I have not used it in a few months but I thought there was something about bending it at like a 120 degree angle? We were using it with Arlington snap in connectors. Either way the instructions tell you what to do.


----------



## HackWork (Oct 2, 2009)

WIsparky71 said:


> I have not used it in a few months but I thought there was something about bending it at like a 120 degree angle? We were using it with Arlington snap in connectors. Either way the instructions tell you what to do.


I remember about 7-8 years ago when it first came out the supply house gave us some along with the new Rotosplit made to cut it. The tag on the cable showed pliers cutting the #10 aluminum bonding wire right near the jacket and didn't mention doing anything else with it.


----------



## btharmy (Jan 17, 2009)

samc said:


> Who told you this?

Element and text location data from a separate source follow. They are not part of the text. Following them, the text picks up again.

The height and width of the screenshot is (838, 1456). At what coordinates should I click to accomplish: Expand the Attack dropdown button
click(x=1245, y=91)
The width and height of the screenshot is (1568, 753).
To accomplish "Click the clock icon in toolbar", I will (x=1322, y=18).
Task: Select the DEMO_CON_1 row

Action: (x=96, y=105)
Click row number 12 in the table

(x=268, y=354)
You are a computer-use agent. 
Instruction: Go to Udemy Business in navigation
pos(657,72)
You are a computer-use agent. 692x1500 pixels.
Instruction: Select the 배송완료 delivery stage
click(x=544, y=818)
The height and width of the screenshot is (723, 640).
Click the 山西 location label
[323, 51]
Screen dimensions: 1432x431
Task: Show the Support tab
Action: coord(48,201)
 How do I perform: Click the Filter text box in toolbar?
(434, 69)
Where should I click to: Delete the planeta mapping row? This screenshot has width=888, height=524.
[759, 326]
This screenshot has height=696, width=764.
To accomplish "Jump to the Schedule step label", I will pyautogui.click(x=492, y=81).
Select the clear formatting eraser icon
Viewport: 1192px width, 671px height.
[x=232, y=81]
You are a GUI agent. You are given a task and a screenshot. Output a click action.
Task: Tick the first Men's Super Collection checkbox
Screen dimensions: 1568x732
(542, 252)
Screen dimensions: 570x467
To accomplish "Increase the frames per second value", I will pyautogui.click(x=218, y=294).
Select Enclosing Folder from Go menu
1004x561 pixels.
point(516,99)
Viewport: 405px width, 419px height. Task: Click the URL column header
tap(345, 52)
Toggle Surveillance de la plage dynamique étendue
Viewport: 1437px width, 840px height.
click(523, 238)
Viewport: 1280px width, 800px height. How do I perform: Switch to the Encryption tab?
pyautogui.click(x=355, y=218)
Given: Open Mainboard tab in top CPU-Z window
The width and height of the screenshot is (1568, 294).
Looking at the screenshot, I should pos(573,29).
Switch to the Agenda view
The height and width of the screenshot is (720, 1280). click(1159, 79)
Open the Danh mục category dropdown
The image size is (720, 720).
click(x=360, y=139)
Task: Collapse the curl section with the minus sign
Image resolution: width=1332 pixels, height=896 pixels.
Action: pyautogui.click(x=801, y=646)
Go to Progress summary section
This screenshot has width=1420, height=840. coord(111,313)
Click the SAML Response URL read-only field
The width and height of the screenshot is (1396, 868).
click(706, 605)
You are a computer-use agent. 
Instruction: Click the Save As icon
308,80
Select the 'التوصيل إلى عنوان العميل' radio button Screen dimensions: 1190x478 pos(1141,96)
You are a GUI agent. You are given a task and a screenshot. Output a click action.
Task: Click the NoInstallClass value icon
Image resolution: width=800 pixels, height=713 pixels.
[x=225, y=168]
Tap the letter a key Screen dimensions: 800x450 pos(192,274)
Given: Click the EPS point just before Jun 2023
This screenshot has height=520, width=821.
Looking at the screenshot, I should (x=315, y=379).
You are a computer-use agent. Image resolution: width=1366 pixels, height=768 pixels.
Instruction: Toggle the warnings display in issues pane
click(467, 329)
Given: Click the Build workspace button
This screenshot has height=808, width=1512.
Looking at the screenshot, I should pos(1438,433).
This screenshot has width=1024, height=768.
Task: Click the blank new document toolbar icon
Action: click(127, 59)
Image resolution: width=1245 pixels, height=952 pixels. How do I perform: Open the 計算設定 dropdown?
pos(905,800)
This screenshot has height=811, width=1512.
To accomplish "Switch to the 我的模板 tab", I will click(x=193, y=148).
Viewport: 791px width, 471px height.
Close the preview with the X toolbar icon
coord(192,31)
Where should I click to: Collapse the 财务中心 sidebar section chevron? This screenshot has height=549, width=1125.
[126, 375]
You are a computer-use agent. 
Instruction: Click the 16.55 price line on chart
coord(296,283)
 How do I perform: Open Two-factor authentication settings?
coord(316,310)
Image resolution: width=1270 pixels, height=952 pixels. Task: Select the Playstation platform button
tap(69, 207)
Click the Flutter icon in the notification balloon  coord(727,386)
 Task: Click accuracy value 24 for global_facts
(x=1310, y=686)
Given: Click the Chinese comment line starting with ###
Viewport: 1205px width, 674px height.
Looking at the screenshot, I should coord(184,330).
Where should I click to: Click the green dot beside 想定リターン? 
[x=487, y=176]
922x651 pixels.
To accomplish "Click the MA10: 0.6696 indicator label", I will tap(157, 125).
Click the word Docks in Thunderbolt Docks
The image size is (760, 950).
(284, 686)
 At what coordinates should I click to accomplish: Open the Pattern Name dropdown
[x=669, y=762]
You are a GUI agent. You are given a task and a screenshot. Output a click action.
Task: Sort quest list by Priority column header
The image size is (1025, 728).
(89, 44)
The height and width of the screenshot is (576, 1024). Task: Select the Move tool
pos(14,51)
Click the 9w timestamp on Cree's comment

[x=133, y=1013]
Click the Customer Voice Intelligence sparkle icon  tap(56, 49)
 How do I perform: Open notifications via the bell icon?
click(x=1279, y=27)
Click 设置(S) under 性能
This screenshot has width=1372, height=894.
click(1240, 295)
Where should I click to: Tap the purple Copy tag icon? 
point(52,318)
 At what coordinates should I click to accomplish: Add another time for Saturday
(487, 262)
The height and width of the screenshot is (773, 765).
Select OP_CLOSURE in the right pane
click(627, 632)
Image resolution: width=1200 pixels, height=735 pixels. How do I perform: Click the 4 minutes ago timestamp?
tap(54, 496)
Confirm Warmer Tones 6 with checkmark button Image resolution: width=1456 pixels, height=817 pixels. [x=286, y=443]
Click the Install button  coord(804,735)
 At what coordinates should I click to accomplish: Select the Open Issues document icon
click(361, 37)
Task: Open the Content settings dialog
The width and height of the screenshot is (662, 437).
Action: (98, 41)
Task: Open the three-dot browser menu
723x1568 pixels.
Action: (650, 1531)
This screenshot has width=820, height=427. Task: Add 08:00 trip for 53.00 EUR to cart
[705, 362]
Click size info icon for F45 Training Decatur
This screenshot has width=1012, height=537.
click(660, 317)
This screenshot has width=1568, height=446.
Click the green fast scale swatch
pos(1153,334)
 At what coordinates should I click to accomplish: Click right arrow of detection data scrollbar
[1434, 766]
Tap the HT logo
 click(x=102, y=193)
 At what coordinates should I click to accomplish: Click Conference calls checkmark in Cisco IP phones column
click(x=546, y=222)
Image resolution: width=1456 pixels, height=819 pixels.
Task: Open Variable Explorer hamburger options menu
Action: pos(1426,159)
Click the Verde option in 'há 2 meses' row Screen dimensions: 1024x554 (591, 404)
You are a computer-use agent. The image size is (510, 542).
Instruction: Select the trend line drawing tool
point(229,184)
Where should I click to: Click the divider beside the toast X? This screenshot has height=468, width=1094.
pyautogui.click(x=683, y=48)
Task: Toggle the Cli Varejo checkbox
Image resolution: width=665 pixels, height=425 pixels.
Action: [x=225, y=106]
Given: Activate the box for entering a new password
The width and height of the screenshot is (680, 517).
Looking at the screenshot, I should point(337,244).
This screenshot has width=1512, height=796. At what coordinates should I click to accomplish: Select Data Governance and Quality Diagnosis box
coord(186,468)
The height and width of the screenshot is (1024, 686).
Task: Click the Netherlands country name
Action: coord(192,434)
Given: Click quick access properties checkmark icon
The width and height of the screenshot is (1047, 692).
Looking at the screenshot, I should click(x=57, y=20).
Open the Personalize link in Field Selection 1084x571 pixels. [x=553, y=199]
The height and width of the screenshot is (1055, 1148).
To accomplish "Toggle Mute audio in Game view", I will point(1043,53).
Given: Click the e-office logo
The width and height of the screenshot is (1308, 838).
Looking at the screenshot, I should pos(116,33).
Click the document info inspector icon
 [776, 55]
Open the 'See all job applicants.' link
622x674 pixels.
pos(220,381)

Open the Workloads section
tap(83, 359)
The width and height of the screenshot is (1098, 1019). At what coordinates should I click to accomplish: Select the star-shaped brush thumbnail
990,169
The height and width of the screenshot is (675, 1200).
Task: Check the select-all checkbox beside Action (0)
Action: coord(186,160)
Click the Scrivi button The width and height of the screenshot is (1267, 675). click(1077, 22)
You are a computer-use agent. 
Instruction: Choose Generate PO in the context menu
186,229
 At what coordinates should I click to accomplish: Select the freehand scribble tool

The bond strip is supposed to wrap around the outside of the jacket a few times. There really is no trouble with using tin snips, it's alot easier then you think.


Nope. That's just personal preference. Not required or even recommended by the manufacturer.


----------



## cabletie (Feb 12, 2011)

Of all the manufactures you can break them down into two. One with cellophane and the bond strip over top of the cellophane, And one without cellophane. Buy the one without cellophane. You'll make better time.